▸ Consigne A: Reproduisez fidèlement la partie du passage fourni qui commence à « La justice sud-africaine, qui » et se termine à « le représentant de la population du Sahara. ».
▸ Consigne B:
Répondez à ces questions d'après le texte sur le jugement sud-africain concernant la RASD :
(i) Selon les magistrats sud-africains, par combien de pays membres de l'ONU la RASD a-t-elle été reconnue ?
(ii) Quel article de la constitution de la RASD la justice sud-africaine cite-t-elle ?
(iii) À quelle date la Cour de justice de l'Union européenne a-t-elle rendu son jugement sur les accords agricoles entre le Maroc et l'UE ?
▸ Consigne C: Poursuivez le texte sur le jugement sud-africain concernant la RASD au-delà de sa dernière phrase.

▸ Passage fourni:
# # #

Les magistrats sud-africains rappellent aussi que la RASD, qui n’est pas membre de l’ONU, est membre de l’UA et a été « reconnue par 45 pays membres de l’ONU, dont l’Afrique du Sud« . Une affirmation approximative dans la mesure où il n’existe aucune liste officielle des pays reconnaissant la RASD.

La justice sud-africaine, qui considère dans son jugement que la loi marocaine ne s’applique pas au Sahara, cite pourtant la constitution de la RASD et son article 17 selon lequel « les propriétés publiques » comme « les ressources minières, les ressources énergétiques, les ressources souterraines et les eaux territoriales » appartiennent au « peuple« .

Ainsi, la justice sud-africaine cherche à accréditer l’idée selon laquelle le Polisario est l’unique représentant de la population du Sahara. Alors qu’elle cite le jugement relatif aux accords agricoles entre le Maroc et l’UE rendu le 21 décembre par la Cour de justice de l’Union européenne, la justice sud-africaine omet de dire que la justice européenne ne considère pas le Polisario comme le représentant de la population du Sahara.

# # #

▸ Extrait de données:
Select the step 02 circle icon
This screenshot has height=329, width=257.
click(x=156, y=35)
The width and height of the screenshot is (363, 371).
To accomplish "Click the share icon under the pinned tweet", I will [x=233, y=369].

# # #

▸ Réponse rédigée A:
La justice sud-africaine, qui considère dans son jugement que la loi marocaine ne s’applique pas au Sahara, cite pourtant la constitution de la RASD et son article 17 selon lequel « les propriétés publiques » comme « les ressources minières, les ressources énergétiques, les ressources souterraines et les eaux territoriales » appartiennent au « peuple« .

Ainsi, la justice sud-africaine cherche à accréditer l’idée selon laquelle le Polisario est l’unique représentant de la population du Sahara. Alors qu’elle cite le jugement relatif aux accords agricoles entre le Maroc et l’UE rendu le 21 décembre par la Cour de justice de l’Union européenne, la justice sud-africaine omet de dire que la justice européenne ne considère pas le Polisario comme le représentant de la population du Sahara.

▸ Réponse rédigée B:
(i) Par 45 pays membres de l'ONU.
(ii) L'article 17.
(iii) Le 21 décembre.

▸ Réponse rédigée C:
Remise en question de la souveraineté

Après avoir retracé l’historique du conflit du Sahara, les juges sud-africains mettent en doute la souveraineté du Maroc. Pour étayer cette thèse, ils citent – de manière sélective – l’avis émis par la Cour internationale de justice (CIJ) en 1975. Le texte mentionne l’absence de « liens juridiques de souveraineté territoriale entre le Sahara occidental et I’État marocain« , mais fait état « de liens juridiques d’allégeance entre le sultan du Maroc et certaines des tribus vivant sur le territoire du Sahara occidental« . Pourtant, pour les juges sud-africains, le « Maroc ne peut prétendre à la souveraineté sur le territoire du Sahara occidental« .

Ils assurent aussi que le royaume « a pris le contrôle du territoire par la force », ce qui « dans l’acquisition de la souveraineté est contraire au droit international« . Or la rétrocession du Sahara a fait l’objet d’un accord tripartite signé à Madrid par le Maroc, l’Espagne et la Mauritanie en 1975.

Pour étayer son argumentaire sur l' »absence de souveraineté marocaine« , la justice sud-africaine fait référence à l’affaire opposant l’association Western Sahara Campaign UK et la douane britannique, actuellement examinée par la Cour de justice de l’Union européenne. Dans sa décision concernant cette affaire, le juge britannique qui a décidé de la renvoyer à la CJUE, affirme que « la communauté internationale, en général, et l’Union européenne, en particulier, ne reconnaissent pas » la souveraineté marocaine sur le Sahara.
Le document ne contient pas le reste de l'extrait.